Task objective: Output the whole listing below. Keep it exact.

Data for the task:

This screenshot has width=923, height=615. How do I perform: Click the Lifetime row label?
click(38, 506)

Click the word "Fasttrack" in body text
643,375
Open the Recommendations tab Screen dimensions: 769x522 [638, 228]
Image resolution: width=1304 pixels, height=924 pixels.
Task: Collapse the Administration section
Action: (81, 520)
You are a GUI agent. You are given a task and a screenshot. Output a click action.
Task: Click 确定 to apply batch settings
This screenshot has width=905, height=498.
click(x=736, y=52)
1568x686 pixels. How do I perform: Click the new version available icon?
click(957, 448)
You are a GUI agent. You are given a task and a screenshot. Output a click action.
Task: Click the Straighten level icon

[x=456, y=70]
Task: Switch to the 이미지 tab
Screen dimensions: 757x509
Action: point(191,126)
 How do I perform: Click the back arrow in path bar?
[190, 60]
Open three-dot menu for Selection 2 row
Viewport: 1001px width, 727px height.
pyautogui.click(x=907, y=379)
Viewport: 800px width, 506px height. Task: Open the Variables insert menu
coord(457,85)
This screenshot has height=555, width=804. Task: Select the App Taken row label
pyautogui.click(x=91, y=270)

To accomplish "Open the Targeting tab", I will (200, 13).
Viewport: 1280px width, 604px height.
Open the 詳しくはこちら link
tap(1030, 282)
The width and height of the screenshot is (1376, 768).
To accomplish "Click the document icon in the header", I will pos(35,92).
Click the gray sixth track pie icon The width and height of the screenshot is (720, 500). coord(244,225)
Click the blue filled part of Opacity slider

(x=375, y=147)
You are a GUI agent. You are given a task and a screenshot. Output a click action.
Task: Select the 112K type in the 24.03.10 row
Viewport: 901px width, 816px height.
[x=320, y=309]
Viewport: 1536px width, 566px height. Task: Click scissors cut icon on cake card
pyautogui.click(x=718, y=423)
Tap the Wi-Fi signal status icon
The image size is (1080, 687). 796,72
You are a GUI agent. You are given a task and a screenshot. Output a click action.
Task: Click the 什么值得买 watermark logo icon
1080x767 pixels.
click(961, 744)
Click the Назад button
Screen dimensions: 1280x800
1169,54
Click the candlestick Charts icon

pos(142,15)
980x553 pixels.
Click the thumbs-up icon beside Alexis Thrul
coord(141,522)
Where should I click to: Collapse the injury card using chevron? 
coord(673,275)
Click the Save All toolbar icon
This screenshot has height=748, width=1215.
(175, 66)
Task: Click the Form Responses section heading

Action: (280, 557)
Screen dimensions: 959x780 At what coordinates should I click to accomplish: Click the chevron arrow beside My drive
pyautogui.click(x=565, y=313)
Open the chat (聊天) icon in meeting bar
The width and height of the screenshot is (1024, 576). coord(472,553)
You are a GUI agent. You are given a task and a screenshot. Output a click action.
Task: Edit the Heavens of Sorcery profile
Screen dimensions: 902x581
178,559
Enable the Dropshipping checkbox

Your response:
This screenshot has width=923, height=615. How do I perform: Click the Lifetime row label?
click(38, 506)

Click the word "Fasttrack" in body text
643,375
Open the Recommendations tab Screen dimensions: 769x522 [638, 228]
Image resolution: width=1304 pixels, height=924 pixels.
Task: Collapse the Administration section
Action: (81, 520)
You are a GUI agent. You are given a task and a screenshot. Output a click action.
Task: Click 确定 to apply batch settings
This screenshot has width=905, height=498.
click(x=736, y=52)
1568x686 pixels. How do I perform: Click the new version available icon?
click(957, 448)
You are a GUI agent. You are given a task and a screenshot. Output a click action.
Task: Click the Straighten level icon

[x=456, y=70]
Task: Switch to the 이미지 tab
Screen dimensions: 757x509
Action: point(191,126)
 How do I perform: Click the back arrow in path bar?
[190, 60]
Open three-dot menu for Selection 2 row
Viewport: 1001px width, 727px height.
pyautogui.click(x=907, y=379)
Viewport: 800px width, 506px height. Task: Open the Variables insert menu
coord(457,85)
This screenshot has height=555, width=804. Task: Select the App Taken row label
pyautogui.click(x=91, y=270)

To accomplish "Open the Targeting tab", I will (200, 13).
Viewport: 1280px width, 604px height.
Open the 詳しくはこちら link
tap(1030, 282)
The width and height of the screenshot is (1376, 768).
To accomplish "Click the document icon in the header", I will pos(35,92).
Click the gray sixth track pie icon The width and height of the screenshot is (720, 500). coord(244,225)
Click the blue filled part of Opacity slider

(x=375, y=147)
You are a GUI agent. You are given a task and a screenshot. Output a click action.
Task: Select the 112K type in the 24.03.10 row
Viewport: 901px width, 816px height.
[x=320, y=309]
Viewport: 1536px width, 566px height. Task: Click scissors cut icon on cake card
pyautogui.click(x=718, y=423)
Tap the Wi-Fi signal status icon
The image size is (1080, 687). 796,72
You are a GUI agent. You are given a task and a screenshot. Output a click action.
Task: Click the 什么值得买 watermark logo icon
1080x767 pixels.
click(961, 744)
Click the Назад button
Screen dimensions: 1280x800
1169,54
Click the candlestick Charts icon

pos(142,15)
980x553 pixels.
Click the thumbs-up icon beside Alexis Thrul
coord(141,522)
Where should I click to: Collapse the injury card using chevron? 
coord(673,275)
Click the Save All toolbar icon
This screenshot has height=748, width=1215.
(175, 66)
Task: Click the Form Responses section heading

Action: (280, 557)
Screen dimensions: 959x780 At what coordinates should I click to accomplish: Click the chevron arrow beside My drive
pyautogui.click(x=565, y=313)
Open the chat (聊天) icon in meeting bar
The width and height of the screenshot is (1024, 576). coord(472,553)
You are a GUI agent. You are given a task and a screenshot. Output a click action.
Task: Edit the Heavens of Sorcery profile
Screen dimensions: 902x581
178,559
Enable the Dropshipping checkbox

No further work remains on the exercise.